The hypermetabolic effect of thyrotoxicosis affects every organ system. The pituitary gland stimulates the thyroid to make thyroid hormone, which is released into the circulation to reach every cell in the body. Thyroid hormone is necessary for normal growth and development, and it regulates cellular metabolism. Excess thyroid hormone causes an increase in the metabolic rate that is associated with increased total body heat production and cardiovascular activity (increased heart contractility, heart rate, vasodilation).

Ophthalmopathy

The pathogenesis of Graves ophthalmopathy lies in the deposition of glycosaminoglycans (GAG) in the extraocular muscles and adipose and connective tissue of the retro-orbit, leading to T-cell activation. The TSH receptor antigen is thought to be a key mediator in the process of T-cell activation. Cigarette smoking is a significant risk factor for ophthalmopathy, increasing the odds of it approximately 7-fold.
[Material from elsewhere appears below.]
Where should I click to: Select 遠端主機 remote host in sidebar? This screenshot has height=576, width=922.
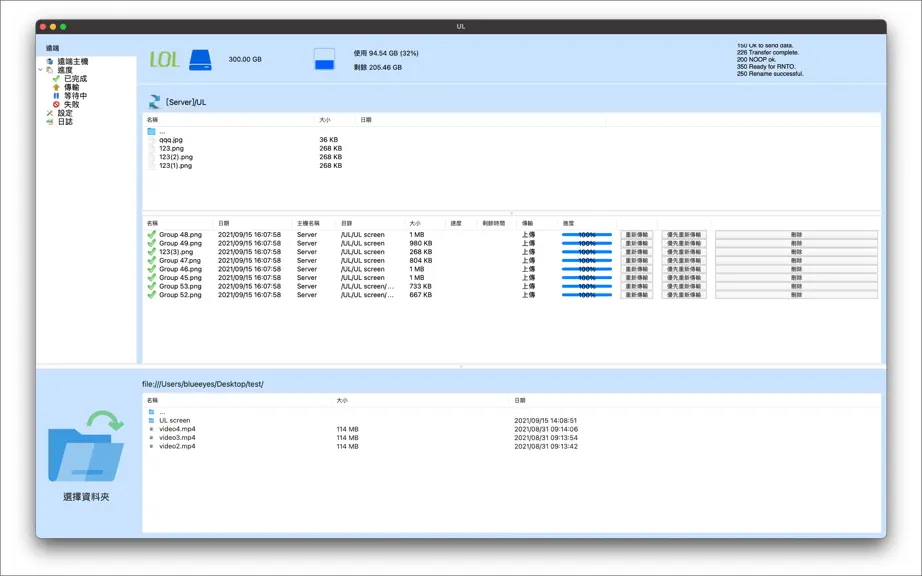(x=72, y=62)
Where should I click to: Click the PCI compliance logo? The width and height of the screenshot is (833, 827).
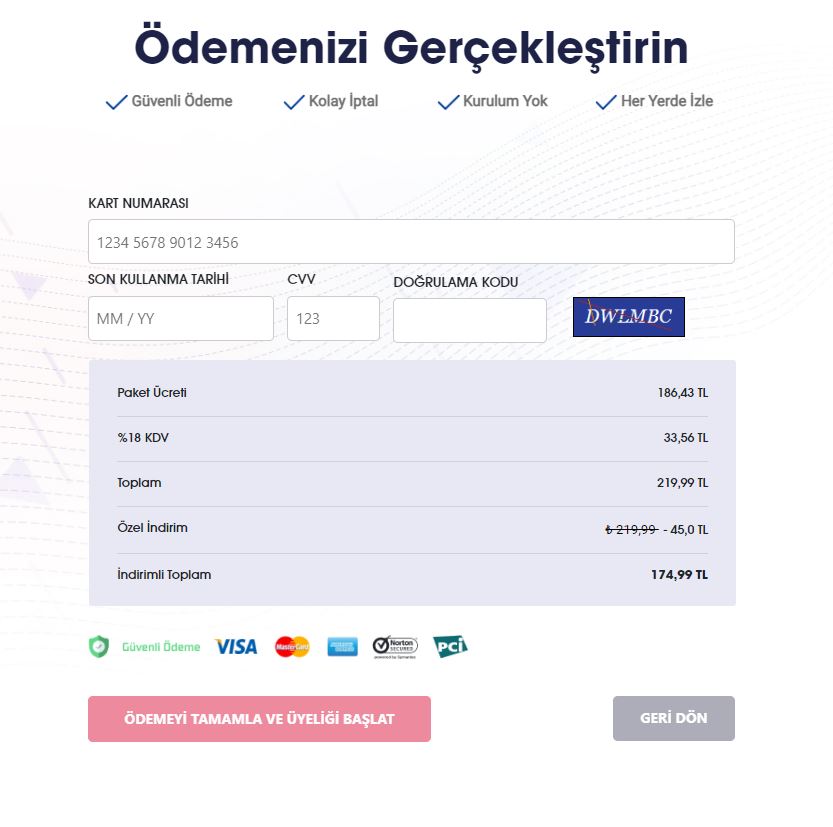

Patients who are treated with radioactive iodine are more likely to experience worsening of their ophthalmopathy than are patients treated with antithyroid medications or surgery. (See the image below.)

Severe proptosis and eyelid retraction from thyroiSevere proptosis and eyelid retraction from thyroid-related orbitopathy. This patient also had optic nerve dysfunction from thyroid related orbitopathy.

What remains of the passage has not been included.